__PAGE EXCERPT__
* * *

Some of the defendants also argue that their rights under the Sixth
Amendment’s Confrontation Clause were violated by admission of the post-
arrest statements given by codefendants Gabriel Melecio-Arguelles and
Quintana-Beltran, even though the jury was instructed that any out-of-court
statement could only be considered as evidence against the speaker, and not the
other defendants.4 “Alleged violations of the Confrontation Clause of the Sixth
Amendment are reviewed de novo, but are subject to a harmless error analysis.”5
United States v. Jimenez, 464 F.3d 555, 558 (5th Cir. 2006) (quoting United
States v. Bell, 367 F.3d 452, 465 (5th Cir. 2004)) (internal brackets omitted).
The Confrontation Clause provides that “[i]n all criminal prosecutions, the
accused shall enjoy the right . . . to be confronted with witnesses against him
. . . .” U.S. CONST. amend. VI. The Supreme Court has explained that “the
principal evil at which the Confrontation Clause was directed was the . . . use of
4
Specifically, the following defendants challenge the district court’s denial of their
objections to the admission of the out-of-court statements given by Gabriel Melecio-Arguelles
and Quintana-Beltran, as well as the district court’s denial of their subsequent motions for a
mistrial, or, in the alternative, a new trial: Juan Pedro Hurtado-Garcia, Francisco
Melecio-Arguelles, Guillermo Lopez-Quezada, Jose Melecio-Arguelles, Jorge Alberto
Aguirre-Melecio, Roman Arguelles-Aguirre, Jaime Suarez-De La Rosa, Francisco Javier
Aguirre-Melecio, and Jesus Ingacio Ramos-Cardenas. In addition, the following defendants
challenge the district court’s denial of their pretrial motions for severance, which were based
on the theory that they would be prejudiced if tried with the confessing defendants without
being able to cross-examine them: Jaime Suarez-De La Rosa, Juan Pedro Hurtado-Garcia,
Jose Melecio-Arguelles, and Jorge Alberto Aguirre-Melecio. We find no merit in Obregon-
Lopez’s argument that the district court abused its discretion in failing to sever the cases of the
defendants based on their hometowns in Mexico.

* * *

__GIVEN RECORDS__

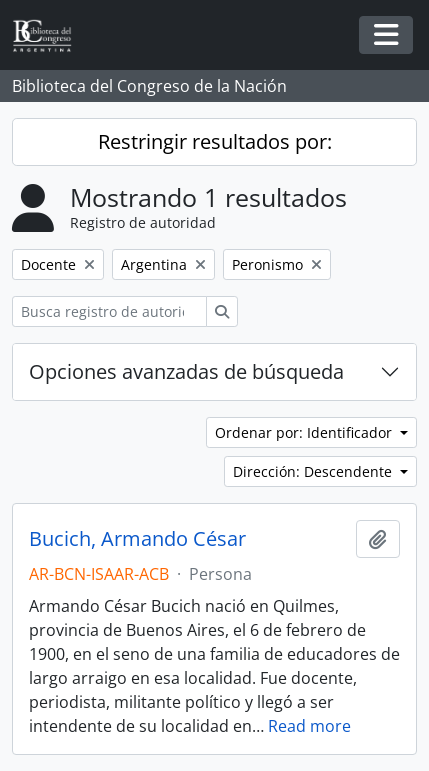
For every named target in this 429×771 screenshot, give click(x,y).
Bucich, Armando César (137, 539)
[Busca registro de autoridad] (109, 311)
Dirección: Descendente (314, 471)
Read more (309, 726)
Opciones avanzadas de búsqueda (186, 371)
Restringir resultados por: (215, 141)
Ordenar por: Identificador (305, 432)
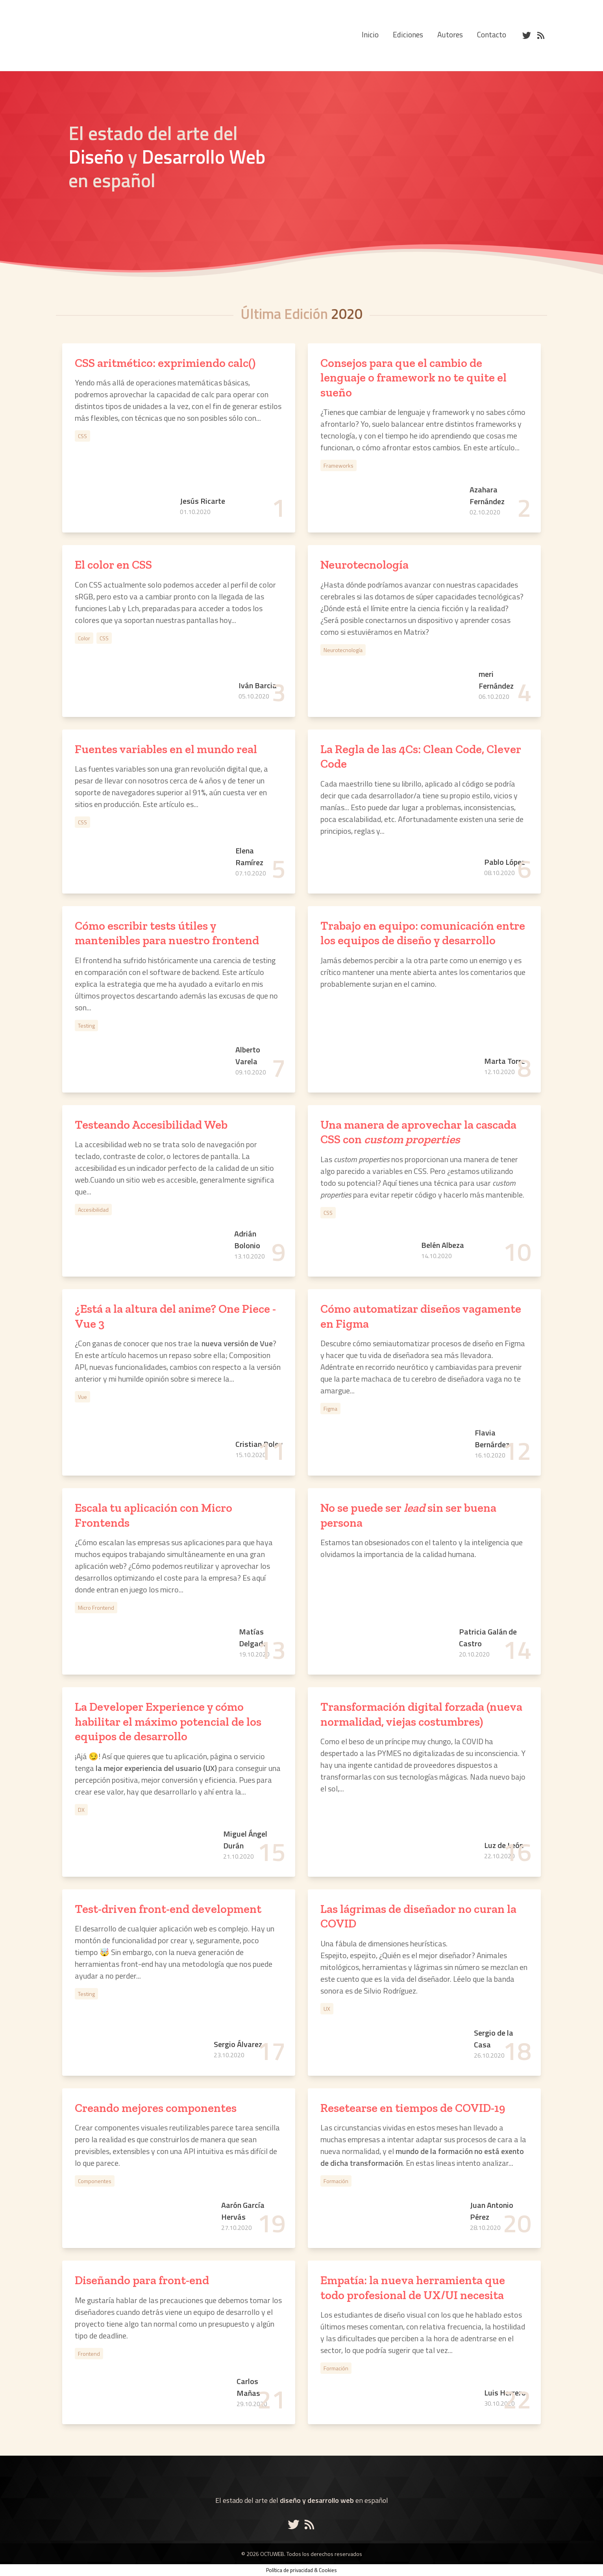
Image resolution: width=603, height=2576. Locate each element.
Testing (86, 1025)
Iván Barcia (258, 685)
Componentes (94, 2181)
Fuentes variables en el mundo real (166, 749)
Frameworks (338, 465)
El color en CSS (113, 565)
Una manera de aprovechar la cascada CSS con (418, 1132)
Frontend (89, 2353)
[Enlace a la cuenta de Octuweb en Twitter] (295, 2524)
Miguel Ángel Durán (245, 1840)
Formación (336, 2181)
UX (327, 2009)
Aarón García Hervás (243, 2211)
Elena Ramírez (249, 856)
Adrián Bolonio (247, 1239)
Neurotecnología (364, 565)
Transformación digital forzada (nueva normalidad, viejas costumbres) (421, 1714)
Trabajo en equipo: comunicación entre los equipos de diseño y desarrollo (422, 933)
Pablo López (504, 862)
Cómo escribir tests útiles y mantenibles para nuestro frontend (167, 933)
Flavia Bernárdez (492, 1438)
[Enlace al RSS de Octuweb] (309, 2524)
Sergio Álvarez (238, 2044)
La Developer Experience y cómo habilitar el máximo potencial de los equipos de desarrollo (168, 1721)
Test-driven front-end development (168, 1909)
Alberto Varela (247, 1055)
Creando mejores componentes (156, 2108)
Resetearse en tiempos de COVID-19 (412, 2108)
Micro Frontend (96, 1607)
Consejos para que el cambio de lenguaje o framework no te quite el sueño (413, 378)
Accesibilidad (93, 1209)
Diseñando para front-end (142, 2280)
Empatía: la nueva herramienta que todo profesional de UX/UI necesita (412, 2287)
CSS (82, 436)
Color (84, 638)
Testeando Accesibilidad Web (151, 1125)
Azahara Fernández (487, 495)
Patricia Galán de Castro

* * *

__EXERCISE TASKS__
A) In the Confrontation Clause opinion excerpt, restate the stretch from "Some of the" through "(internal brackets omitted).", substituting "plain error review" for "harmless error analysis".
B) Answer these questions about the Confrontation Clause opinion excerpt:
(i) Which court and year are given for United States v. Jimenez?
(ii) How did the jury instruction limit the use of an out-of-court statement?
(iii) How many defendants challenged the denial of their pretrial motions for severance?
C) Continue the Confrontation Clause opinion excerpt from its final sentence.

__RESPONSES PER TASK__
A)
Some of the defendants also argue that their rights under the Sixth
Amendment’s Confrontation Clause were violated by admission of the post-
arrest statements given by codefendants Gabriel Melecio-Arguelles and
Quintana-Beltran, even though the jury was instructed that any out-of-court
statement could only be considered as evidence against the speaker, and not the
other defendants.4 “Alleged violations of the Confrontation Clause of the Sixth
Amendment are reviewed de novo, but are subject to a plain error review.”5
United States v. Jimenez, 464 F.3d 555, 558 (5th Cir. 2006) (quoting United
States v. Bell, 367 F.3d 452, 465 (5th Cir. 2004)) (internal brackets omitted).

B)
(i) The Fifth Circuit, 2006.
(ii) It could be considered as evidence only against the speaker, not against the other defendants.
(iii) Four: Jaime Suarez-De La Rosa, Juan Pedro Hurtado-Garcia, Jose Melecio-Arguelles, and Jorge Alberto Aguirre-Melecio.

C)
5
We recognize that some of our cases indicate that the proper standard of review for
possible “Bruton violations” is abuse of discretion (“Bruton” refers to Bruton v. United States,
391 U.S. 123 (1968), a Confrontation Clause case discussed herein). E.g., United States v.
Walker, 148 F.3d 518, 522 (5th Cir. 1998); United States v. Fletcher, 121 F.3d 187, 197 (5th
Cir. 1997); United States v. Beaumont, 972 F.2d 91, 95 (5th Cir. 1992). The confusion here
seems to stem from the fact that we employ an abuse of discretion standard when reviewing
denials of motions for severance, and it is common for defendants to seek a severance on the
ground that a codefendant has given a statement that inculpates them. See United States v.
Basey, 816 F.2d 980, 1004 (5th Cir. 1987).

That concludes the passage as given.